Совсем скоро мы научимся редактировать свой геном — и тогда сможем, грубо говоря, сделать с собой что угодно. То есть социальное — научно-технический прогресс — теперь будет определять биологическое.

Сначала будут побеждены возрастные заболевания, главное, в общем-то, наше биологическое безобразие. Все эти нейродегенеративные альцгеймеры — это ужас, этого не должно быть.

— Но с точки зрения эволюции это ведь как раз будет плохо: старые, больные должны умирать, освобождать место, ресурсы?

— А вот тут фокус: в нашем виде старые особи — не бесполезные поглотители ресурсов, а носители полезного опыта, как раз той этики, о которой мы говорили в начале и которая поможет нам выжить. Традиция человечности — это очень крутая эволюционная адаптация!

— Давайте наконец займемся сексом. Почему размножаться приятно — это стимул?

— В деле «приятного» полового размножения мы, гоминиды, уже пришли на все готовенькое. Про беспозвоночных мы точно не знаем, но вот рыбы определенно получают удовольствие от спаривания, у них есть система вознаграждения, вот это все. Вообще, начать нужно с преимуществ именно полового размножения — оно дает генетическое разнообразие, невозможное при гермафродитизме. Быть гермафродитом ведь гораздо проще: не надо заморачиваться, кого-то искать… Но с разнообразием при этом беда. И именно спаривание двух особей связалось с нейромедиаторным подкреплением, вызывающим субъективное чувство удовольствия. А так как допамин универсален для всех организмов, все организмы, соответственно, и начали усиленно спариваться и размножаться.

— Вас любят не только за научно-популярную фактологию, но и за литературные достоинства ваших сценариев. Есть планы помимо видео заняться непосредственно писательством?
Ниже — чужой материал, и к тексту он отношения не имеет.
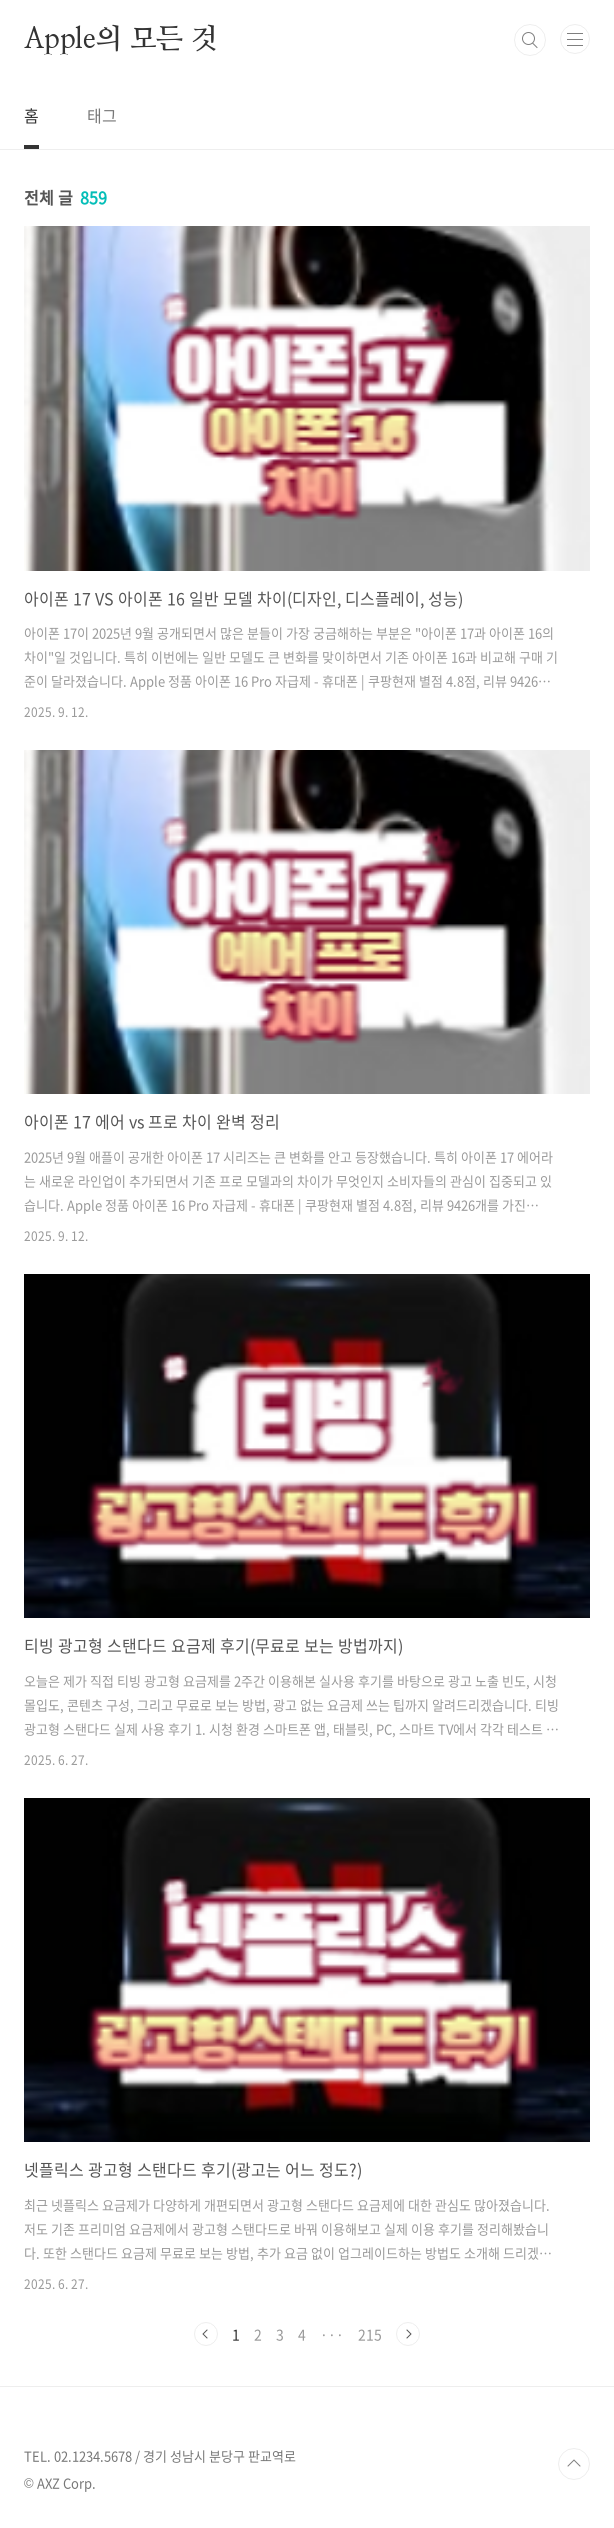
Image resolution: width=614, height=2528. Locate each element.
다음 (408, 2334)
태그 (102, 115)
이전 (206, 2334)
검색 (530, 40)
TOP (574, 2464)
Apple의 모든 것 (121, 40)
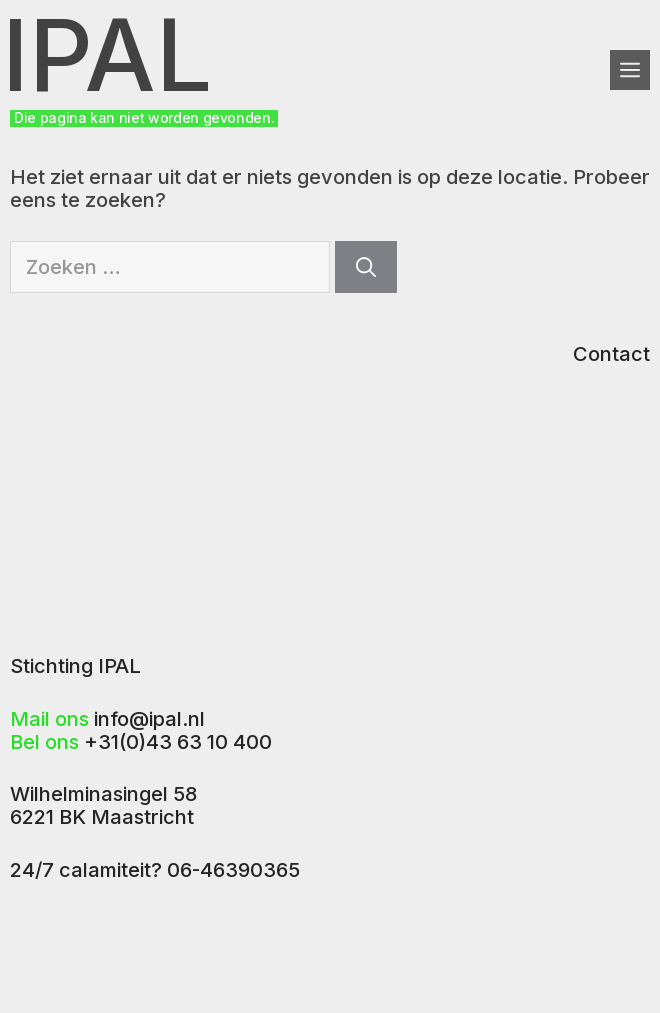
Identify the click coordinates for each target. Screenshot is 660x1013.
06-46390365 (233, 870)
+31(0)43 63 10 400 (178, 742)
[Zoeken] (366, 267)
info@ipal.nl (149, 719)
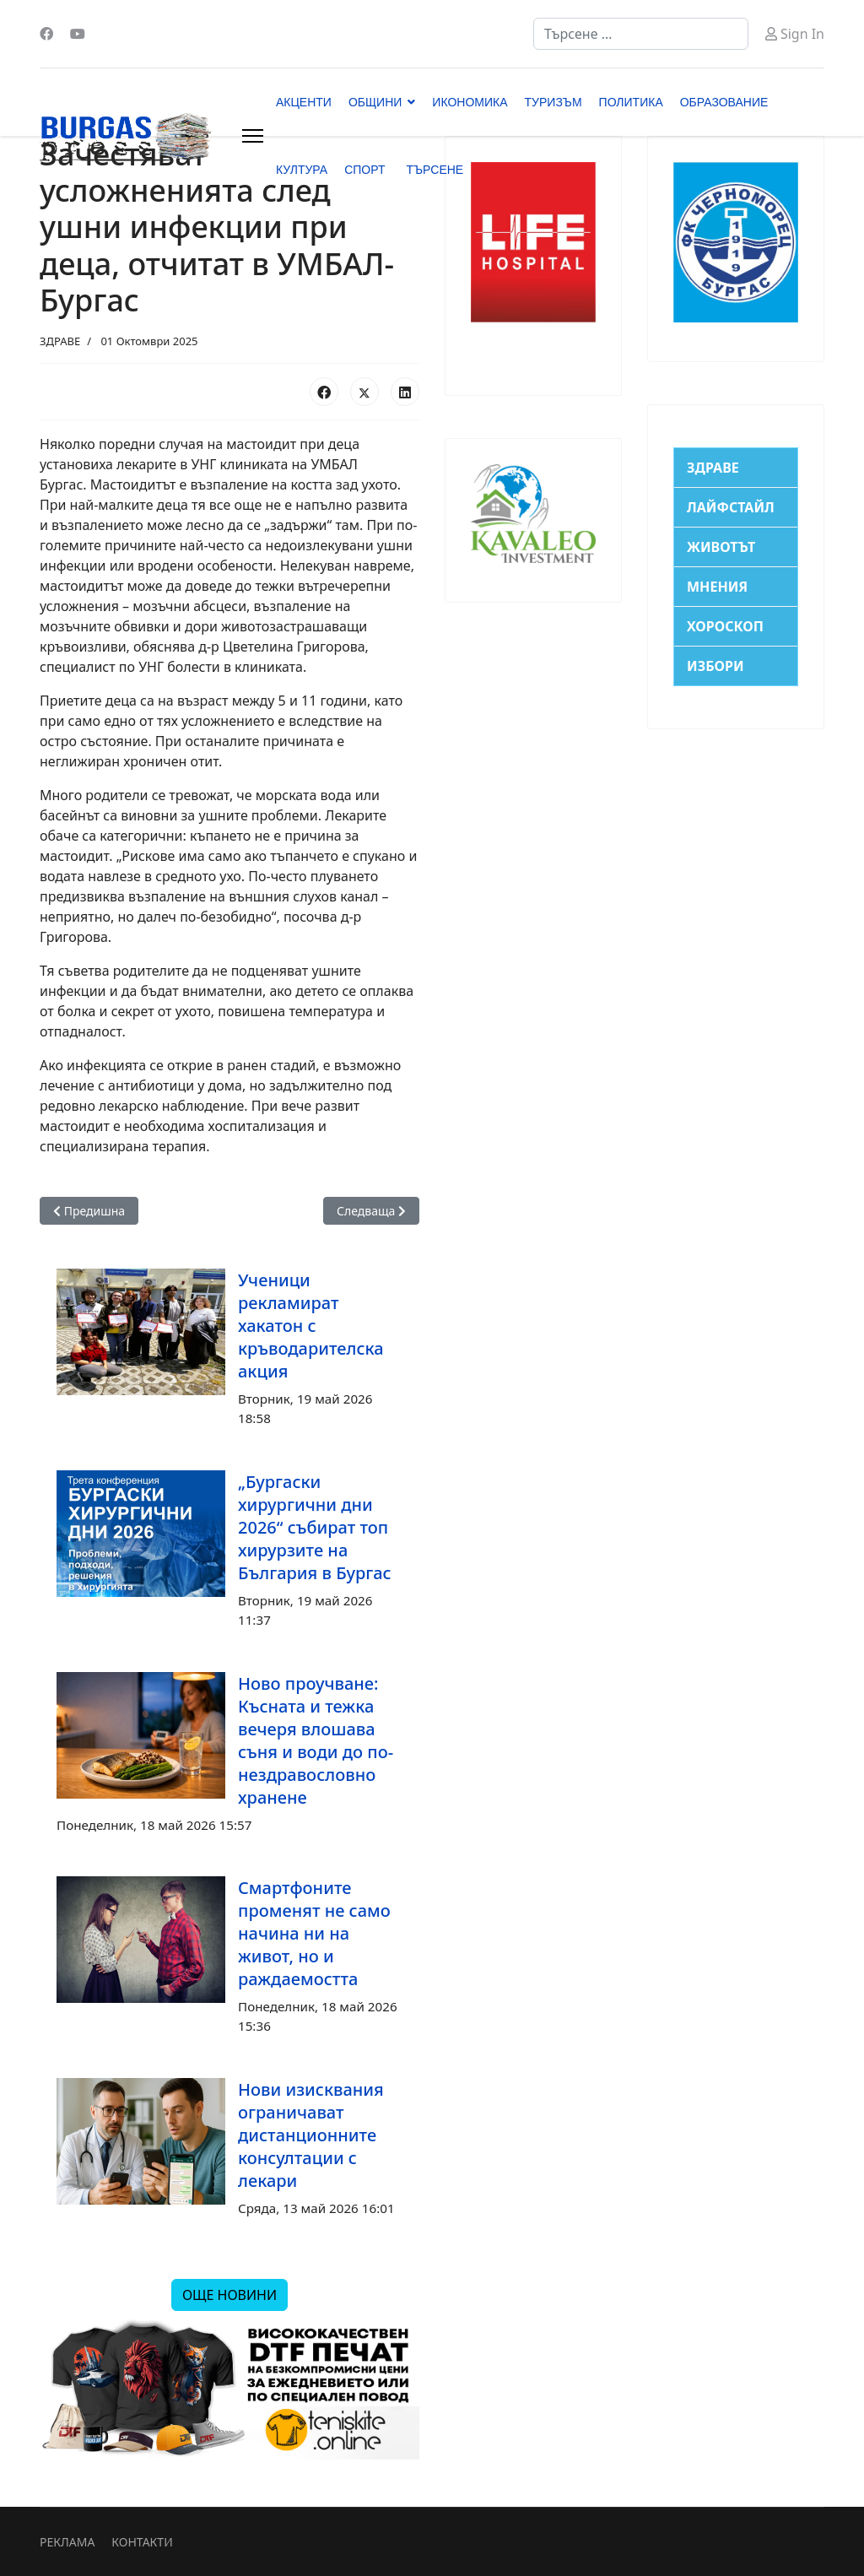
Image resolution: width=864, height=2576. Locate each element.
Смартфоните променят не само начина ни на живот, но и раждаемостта (314, 1933)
— В свое время я перешла с биофака Томского государственного университета на филфак Новосибирского государственного педагогического, когда поняла, что наука в чистом виде — это не мое. Грубо говоря, я не могла бессмысленно разрезать лягушку (разрезать и съесть при необходимости смогла бы). Какие-то просто достоевские метания я испытывала: я не могла, как другие, собирать коллекции бабочек, против их жизни эти коллекции не стоят ничего. Конвейер смерти вокруг биологии как науки в итоге оттолкнул меня, я ушла на филфак, и там было прекрасно…

— Короче, книжку напишете?

— Да пишу я уже! Но пока со всеми нашими поездками, с моим ритмом, когда меня рвет на тысячу мелких медвежат, не получается. Это же надо сесть и написать.

— Слоган «Программа о том, в кого мы такие» — о нашей схожести с другими животными. А чем все-таки человек принципиально отличается от них?

— Наверное, все-таки речью. Как мы уже говорили, сигнальные системы есть у многих животных, но все это ерунда по сравнению с полнотой, богатством и уникальностью человеческого языка. С возможностью фиксации того самого умвельта и передачи его через поколения. Мы можем смотреть на мир глазами сотен живших до нас людей, взяв всего одну книгу, ту же «Войну и мир».

— А техника и технологии? Международная космическая станция?

— Орангутан может сделать раздвижную антенну из палочек разных диаметров. Пройдут сотни миллионов лет — и вы получите антенну МКС.